Thursday, October 10, 2013

Blue Chicago

     Everyone searches for authenticity and has their own idea of what that is.  Blue Chicago helped me to see many of the different views of what that could be.  For some, the plays most see as "touristy" are for them authentic, for others it is the places that are "off the beaten path."  I tend to fall into the latter category more often than not.  Most of this comes from my own personal background with music.  I love to listen and compose music.
     I am a highly relational person and so being able to connect with the audience/band members and experience flow is important.  As a child, my family and I took several trips to Branson, MO and went to several shows down there.  It wasn't until reading Blue Chicago that I started thinking about all the people involved in the shows we saw.  I realized that they may feel what many musicians felt in the reading, constant repetition.  It gets old.  Having to perform the same show night after night.  I've started wondering how they cope with it.  Do they find ways to add new concepts without changing the show drastically?  Or do they put on a show, and complain about it later to their friends?
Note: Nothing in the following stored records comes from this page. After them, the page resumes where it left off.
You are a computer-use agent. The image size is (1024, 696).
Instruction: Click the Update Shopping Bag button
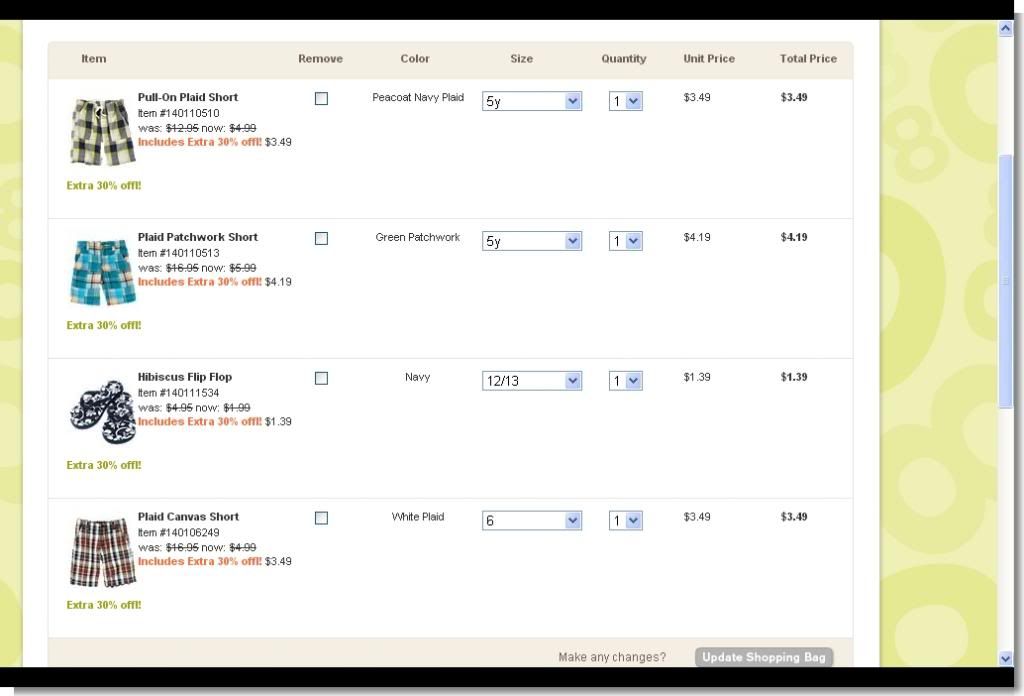(x=764, y=657)
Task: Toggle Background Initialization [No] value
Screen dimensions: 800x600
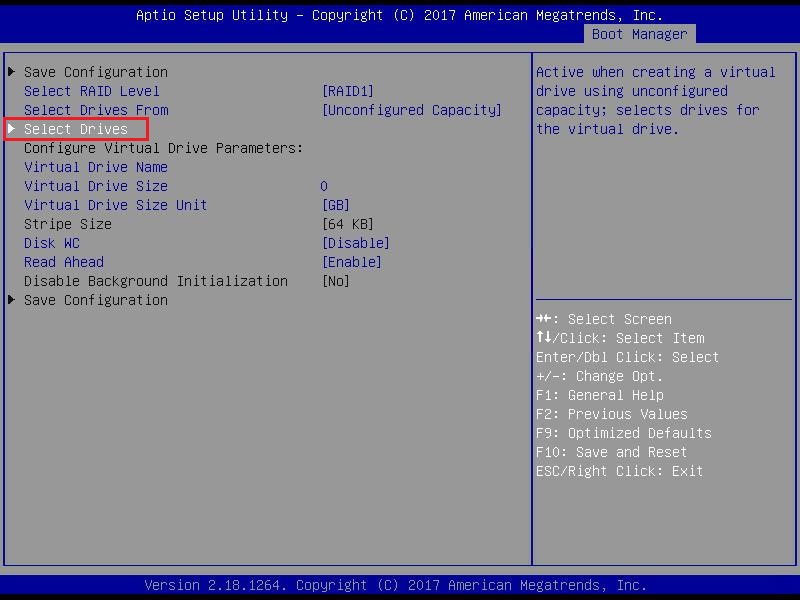Action: point(335,281)
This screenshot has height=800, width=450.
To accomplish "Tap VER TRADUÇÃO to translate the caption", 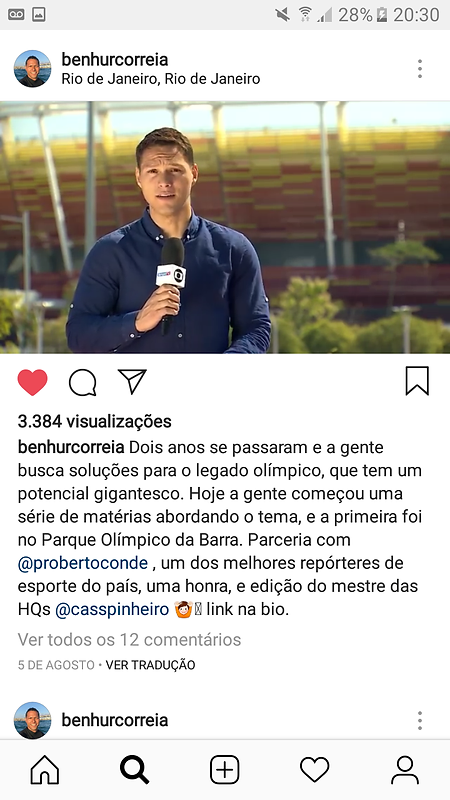I will tap(151, 665).
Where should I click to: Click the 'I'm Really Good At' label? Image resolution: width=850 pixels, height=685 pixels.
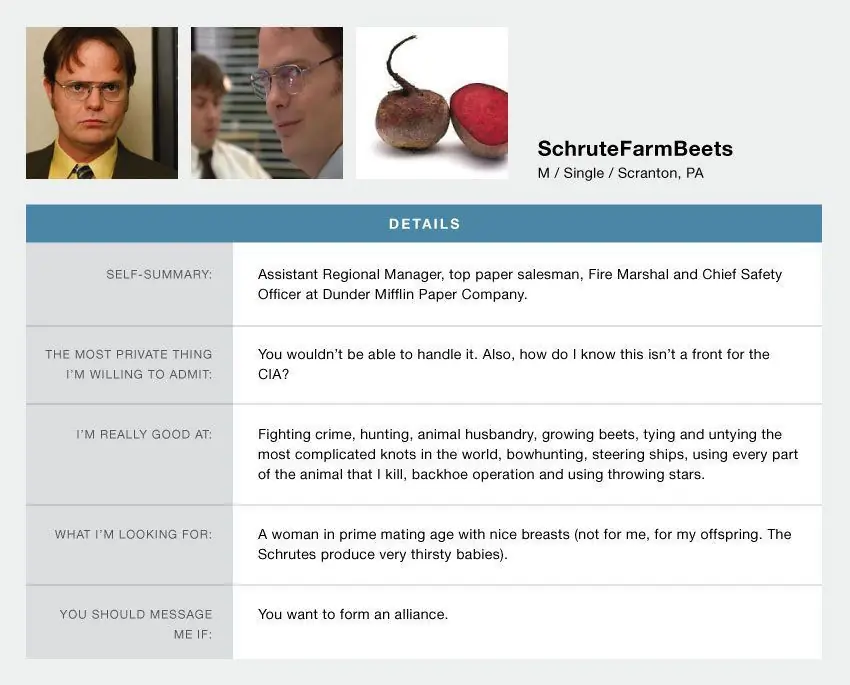click(x=144, y=434)
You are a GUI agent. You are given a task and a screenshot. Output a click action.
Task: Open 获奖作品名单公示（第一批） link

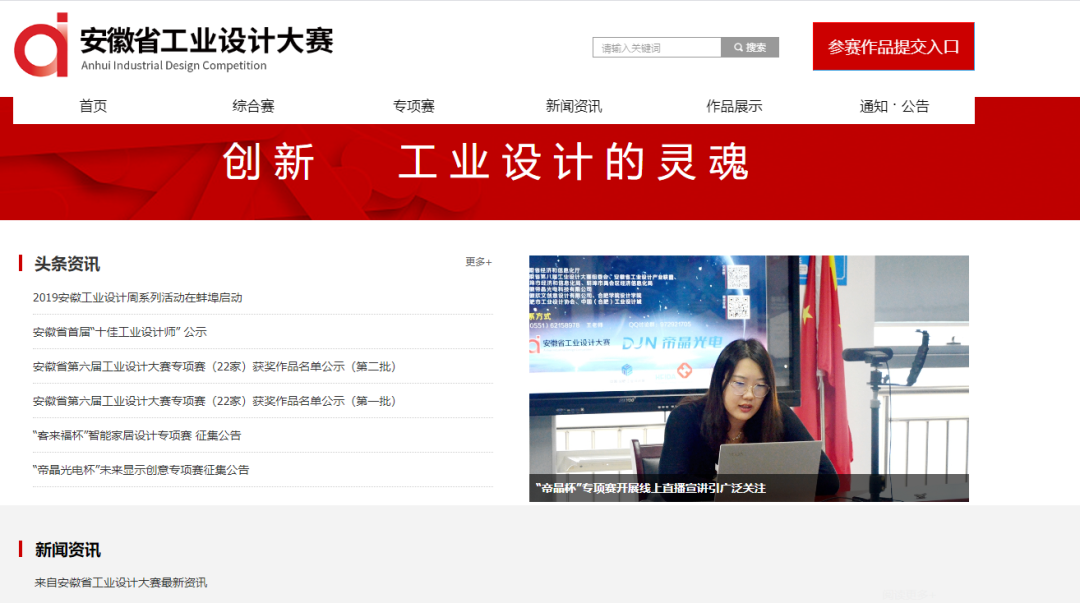[x=215, y=401]
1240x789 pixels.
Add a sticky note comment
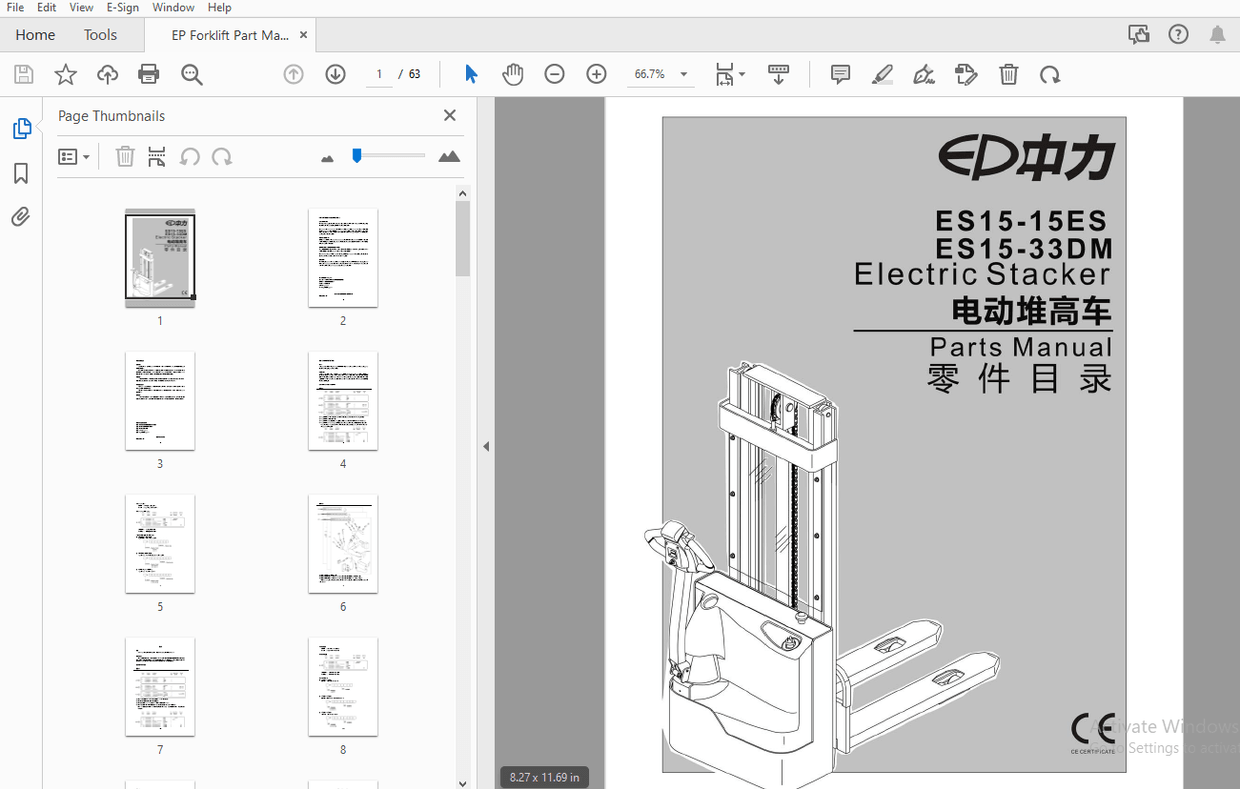(x=839, y=74)
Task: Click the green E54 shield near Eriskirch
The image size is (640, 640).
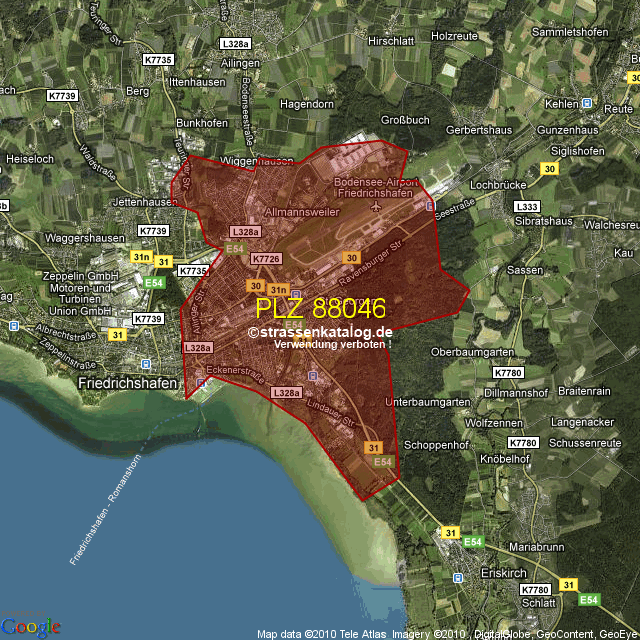Action: (x=473, y=541)
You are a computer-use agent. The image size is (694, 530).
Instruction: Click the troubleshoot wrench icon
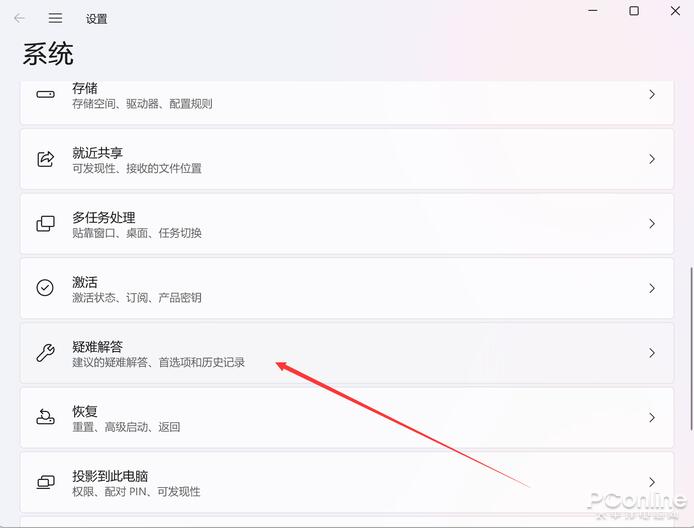pyautogui.click(x=45, y=352)
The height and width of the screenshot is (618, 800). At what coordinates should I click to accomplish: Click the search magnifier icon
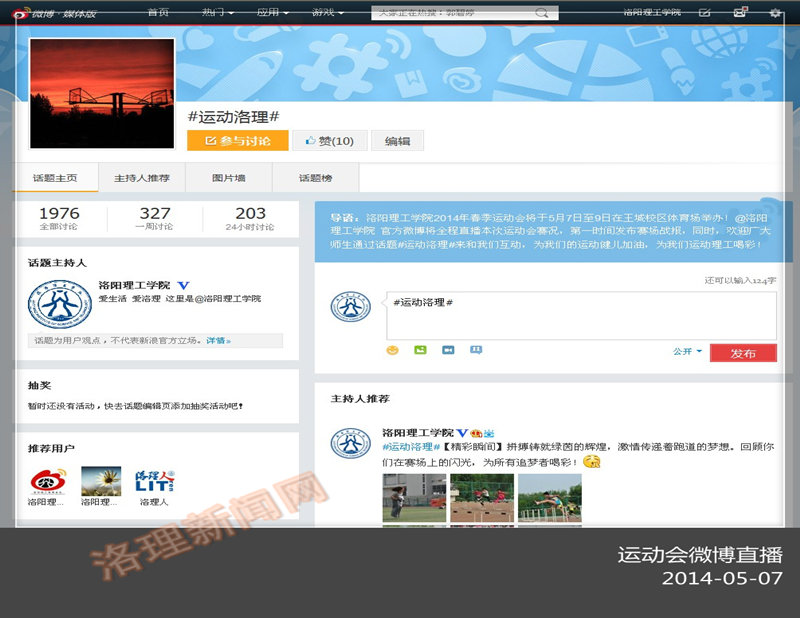point(541,13)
     I know that for me, I would have to try and add new things to a performance otherwise it would start to feel stagnant to me.  Although, you change things too much, you run the risk of people not liking it.  Our culture seems to be about giving people what they want, even if it's not necessarily what we want to give them.  I remember reading how a band would play one song and immediately they would be heckled to play another song as it is one the "standards" of that particular genre, in this case the blues.  Certain songs have defined what we consider blues to be and it is hard for most people when someone tries to bend the rules a little bit.